Exceptional Circumstances
Commonwealth Department of Agriculture Fisheries and Forests

Drought
Commonwealth Department of Agriculture Fisheries and Forests
Department of Primary Industries and Resources South Australia

Beyond Blue
Beyond Blue

Water Information

The health of the Murray and the availability of water is critical to the Riverland’s existence.
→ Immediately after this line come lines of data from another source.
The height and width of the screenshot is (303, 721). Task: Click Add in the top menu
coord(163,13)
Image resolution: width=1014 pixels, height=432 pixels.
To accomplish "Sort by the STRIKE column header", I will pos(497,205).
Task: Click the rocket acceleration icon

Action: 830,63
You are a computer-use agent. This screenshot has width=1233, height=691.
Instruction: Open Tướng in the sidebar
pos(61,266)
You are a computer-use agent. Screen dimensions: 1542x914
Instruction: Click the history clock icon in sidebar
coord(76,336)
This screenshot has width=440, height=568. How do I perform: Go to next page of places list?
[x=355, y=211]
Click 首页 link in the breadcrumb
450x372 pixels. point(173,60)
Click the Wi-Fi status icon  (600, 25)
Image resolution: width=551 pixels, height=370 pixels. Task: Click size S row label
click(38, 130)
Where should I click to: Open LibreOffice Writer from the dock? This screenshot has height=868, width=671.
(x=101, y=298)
There is increasing evidence that the water resources of a number of catchments and aquifers within the Murray-Darling Basin are seriously over-allocated or over-used. These are related but different terms:

  • Over-allocation is where more entitlements have been issued in a system than can be sustained
  • Over-use is where more water is allocated to irrigators or other users within a given period than can be sustained

This situation has arisen as a result of past decisions by state and territory governments to issue more entitlements than can be delivered by water systems, and by a failure in water sharing plans to set the pool of water available for consumption at sustainable levels.

Water Trading is carried out under Schedule E of the Murray-Darling Basin Agreement. Water users in the upper River Murray, the River Murray in South Australia and the regulated reaches of the Goulburn, Campaspe, Loddon and Murrumbidgee river systems will be able to buy and sell permanent water entitlements across these areas.

Water trading within states has been possible since the late 1980s. In 1998, the Murray-Darling Basin Ministerial Council established a pilot interstate water trading project that allowed limited interstate trade of permanent water entitlements. Water users in the South Australia River Murray and the Mallee regions of Victoria and New South Wales were able to buy and sell water across state boundaries.